PROBLEM DESCRIPTION: Filter out every line below that lacks "agent", and copy the rest.

DATASET RECORDS:
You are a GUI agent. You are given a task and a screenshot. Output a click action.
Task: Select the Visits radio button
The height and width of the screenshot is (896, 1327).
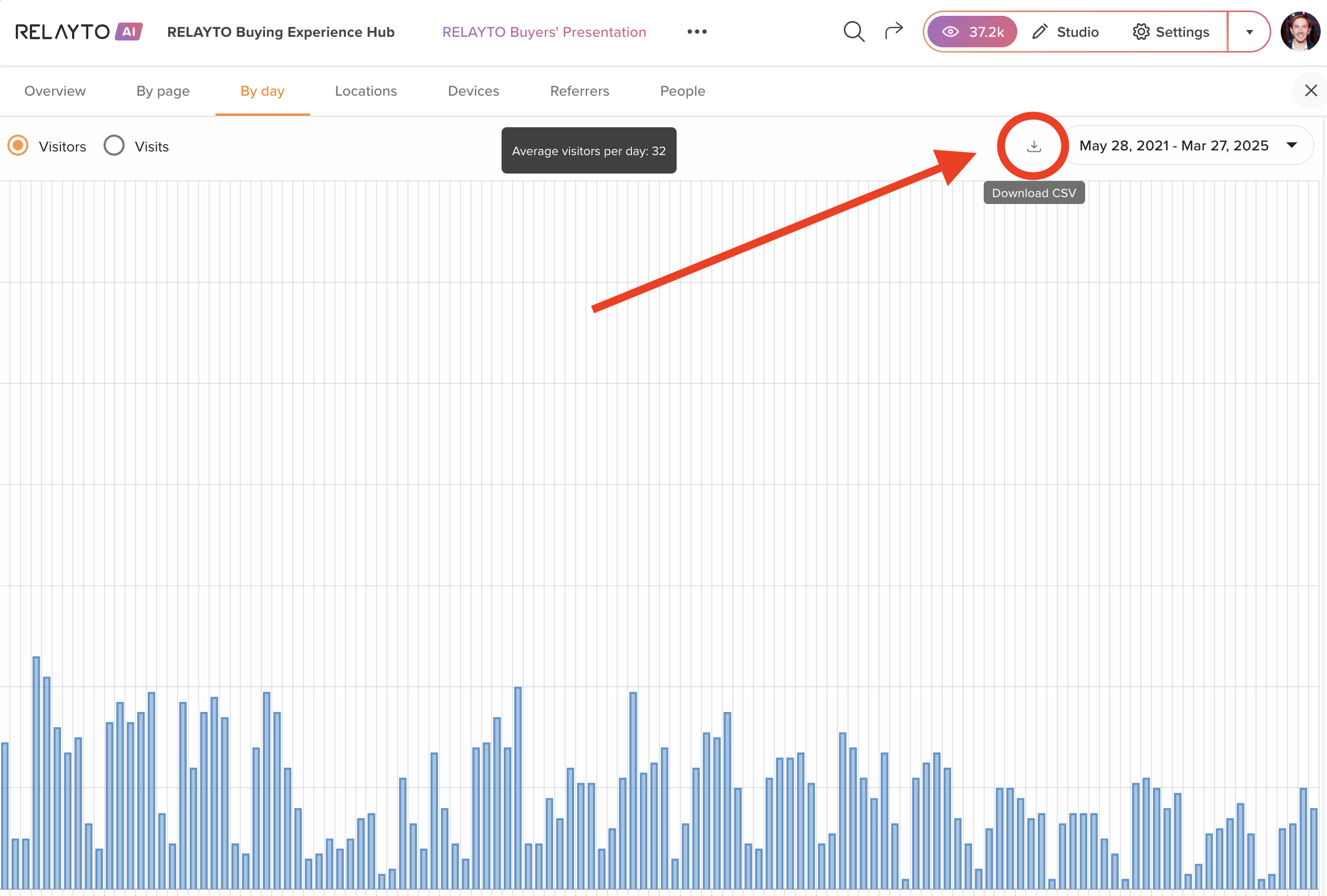(114, 146)
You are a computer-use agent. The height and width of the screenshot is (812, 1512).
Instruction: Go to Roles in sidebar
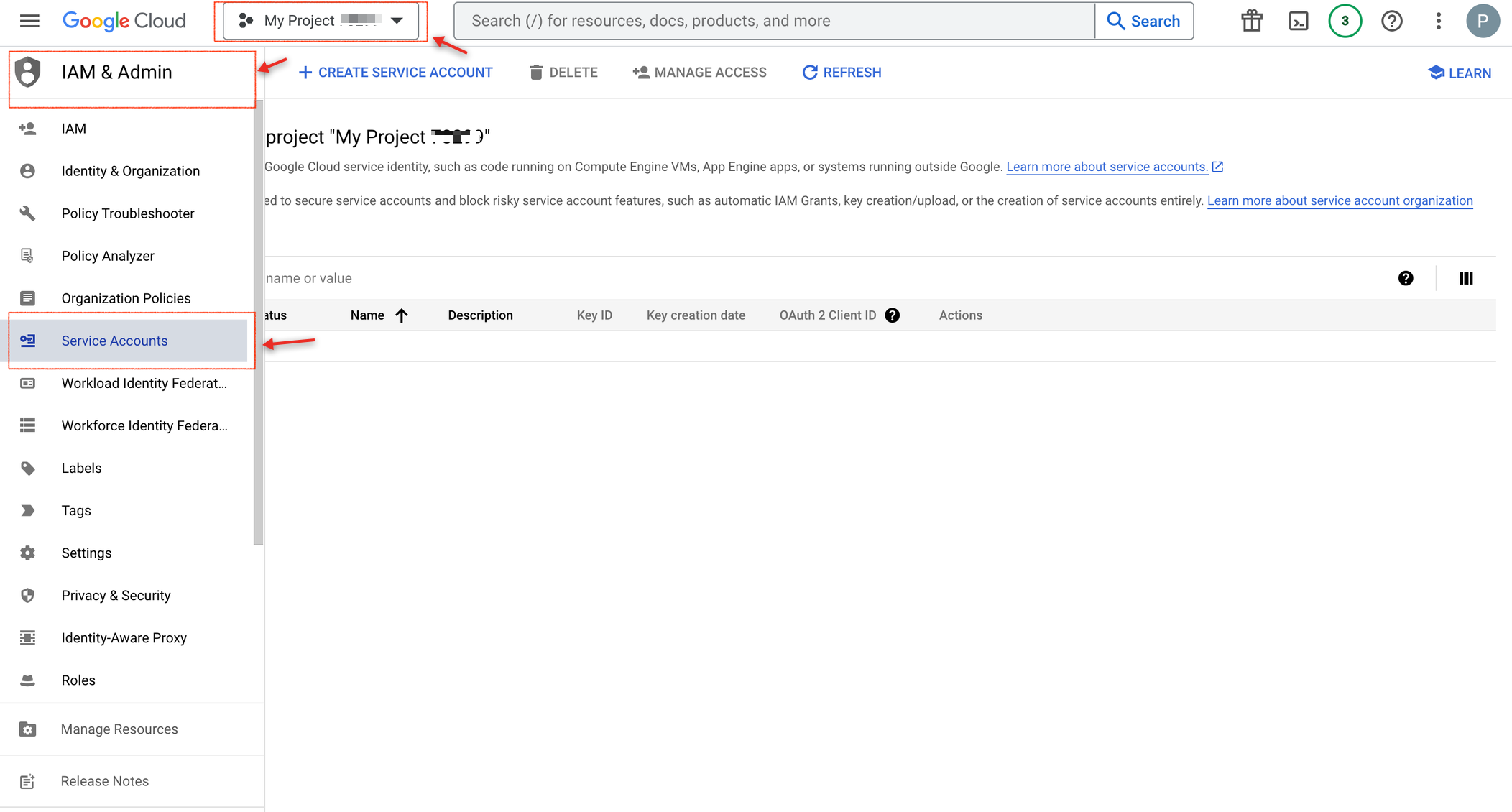[x=78, y=680]
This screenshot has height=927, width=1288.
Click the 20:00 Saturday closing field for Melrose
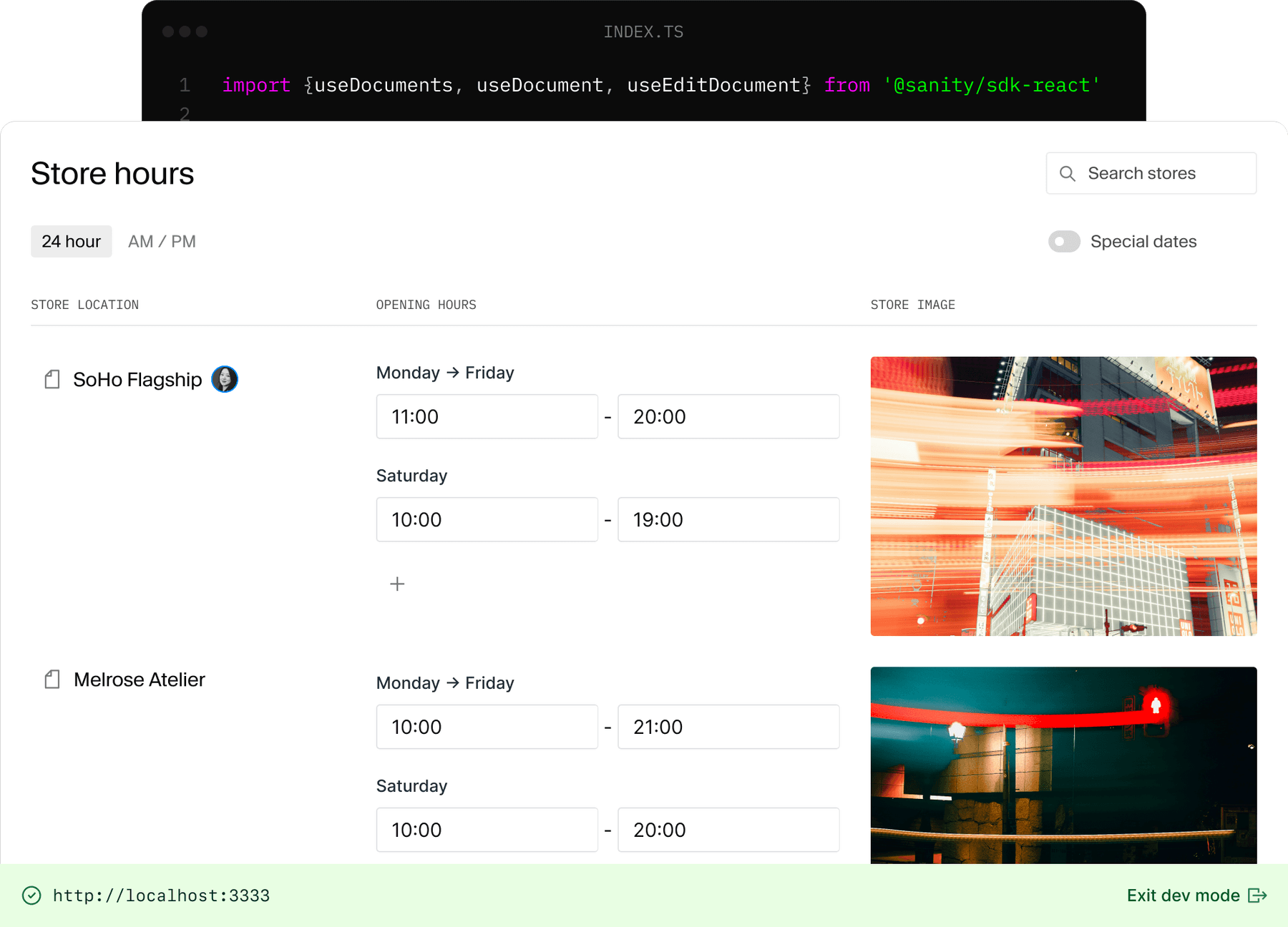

TASK RESPONSE:
You are a GUI agent. You are given a task and a screenshot. Output a click action.
You are a computer-use agent. The height and width of the screenshot is (812, 1512).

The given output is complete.